Jose Dalisay (Anvil Publishing)
When Filipino multi-award-winning journalist, playwright and Philippine
Star columnist Jose Dalisay's first novel, Killing Time in a Warm Place,
came out in 1992, it soon became apparent that Southeast Asia was
blessed with a new literary player of enormous potential.
After this triumph, Dalisay focused his energies on writing screenplays,
non-fiction, reportage, and on academic endeavours, and it was not
until 2007 that his second novel emerged. But Soledad's Sister was an
even more accomplished work than his debut, and was swiftly
shortlisted for the Man Asian Literary Prize that year.

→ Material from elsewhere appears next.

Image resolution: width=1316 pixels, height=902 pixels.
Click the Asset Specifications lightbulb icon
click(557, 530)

It is an extraordinary fictive depiction of ordinary Philippine lives
redefined by the arrival at Ninoy Aquino International Airport of the
cadaver of a young woman in a casket. The tragic cargo, flown in from
Saudi Arabia, is listed as one "Aurora V. Cabahug", and is certified by
the Saudi authorities as having died from "drowning".

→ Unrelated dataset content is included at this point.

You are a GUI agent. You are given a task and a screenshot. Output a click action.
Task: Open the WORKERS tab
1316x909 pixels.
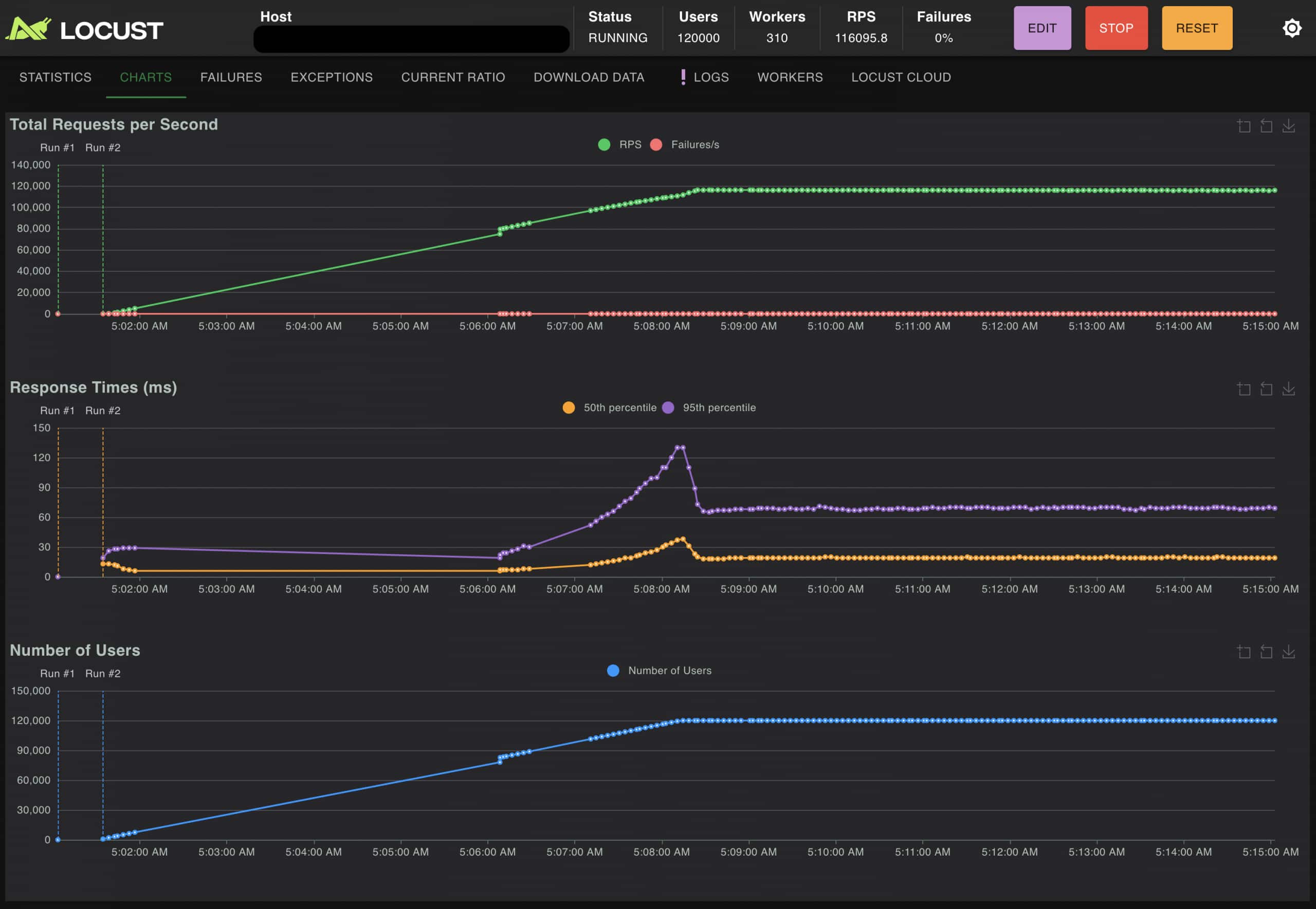(790, 78)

Uniting the body with the grieving family would appear to be a simple
task. However, there is no one to claim her at the airport, and the
deceased is not in fact, Aurora V. Cabahug, but her sister, Soledad -
who went overseas to work, using her sibling's passport; Soledad had
lost her own.
A missive seeking relatives is sent to Paez, the woman's hometown, a
rural backwater about six hours drive from Manila. Here the living
Aurora can be found - "Rory" is a coltish young dreamer, and singer at
the Flame Tree, a nightclub frequented by cops, Korean businessmen,
and various other karaoke hobbyists.
The task of reuniting the two sisters falls on everyman cop Walter
Zamora, who is himself a victim of convoluted circumstances, having
found himself marooned in Paez thanks to a romantic indiscretion and
some bad luck.
Walter drives Rory from Paez to various points in Manila, with extended
stopovers - using flashbacks from Soledad's itinerant memory - in Hong
Kong and Jeddah, Saudi Arabia.
Along this tropical road trip we learn of the family background of the
sisters, and how guilt was the driving force in the life of the fragile
Soledad. Towards the end, the pace quickens cinematically, but with
loose ends being tied up convincingly and the central mystery solved.
Perhaps the most important "character" here is Philippine society,
which Dalisay presents in a richly textured manner. It is both accessible
and inviting for outsiders and highly evocative for Dalisay's compatriots.
This superb book - one of the greatest Asian novels of this young
century, thus far - is surprisingly hard to find in Hong Kong, but can be
ordered from the Anvil Publishing website.